INPUT RECORDS:
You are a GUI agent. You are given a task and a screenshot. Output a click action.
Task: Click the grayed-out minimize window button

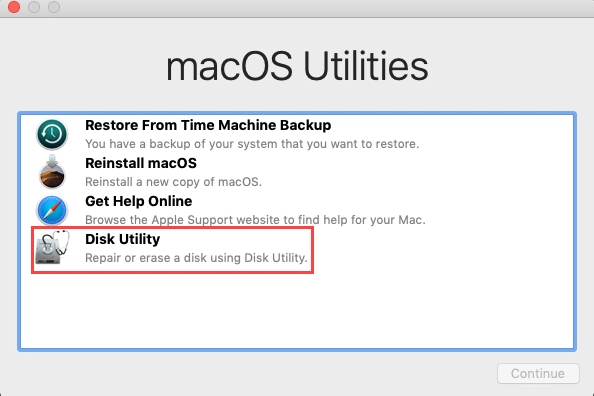pos(34,6)
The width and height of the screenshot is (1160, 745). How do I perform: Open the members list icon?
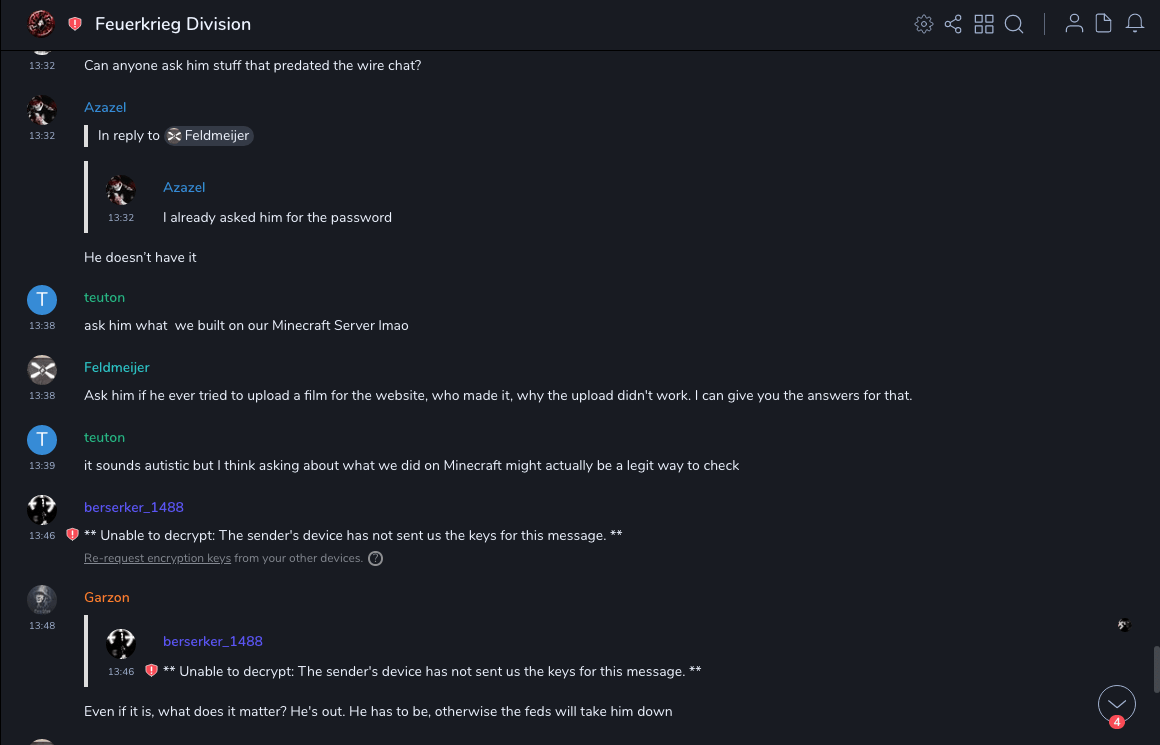click(1074, 24)
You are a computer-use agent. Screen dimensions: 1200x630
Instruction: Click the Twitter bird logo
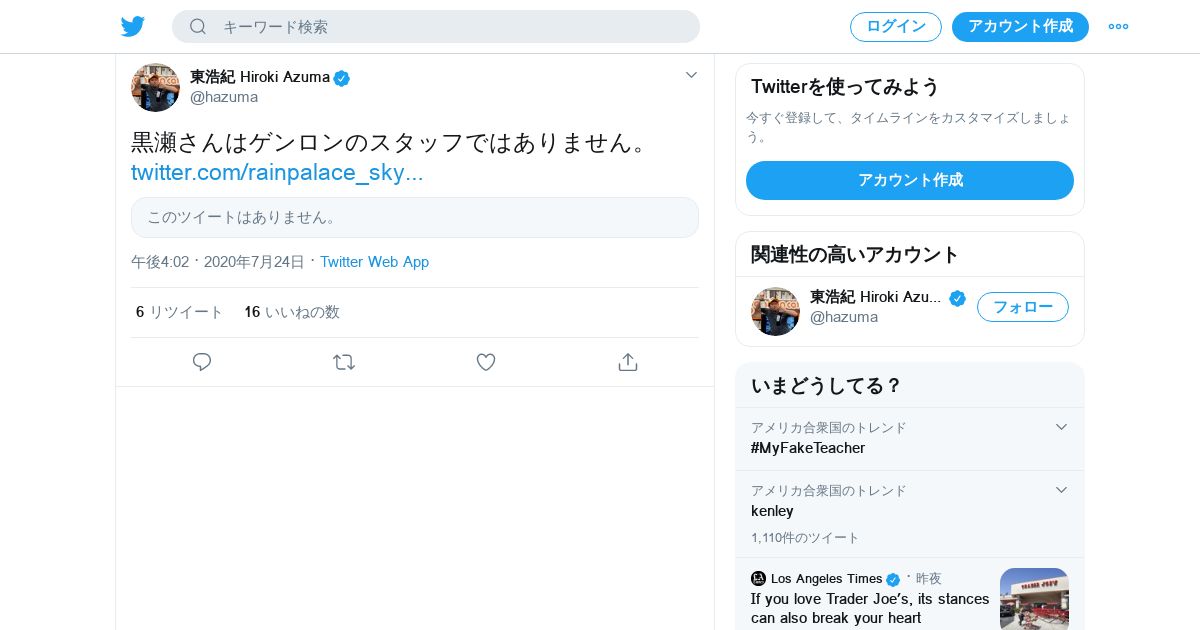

ASSIGNMENT: Tally the lines in the entries above that hold the string "agent" and state the tally alone.

PROBLEM SOLUTION: 2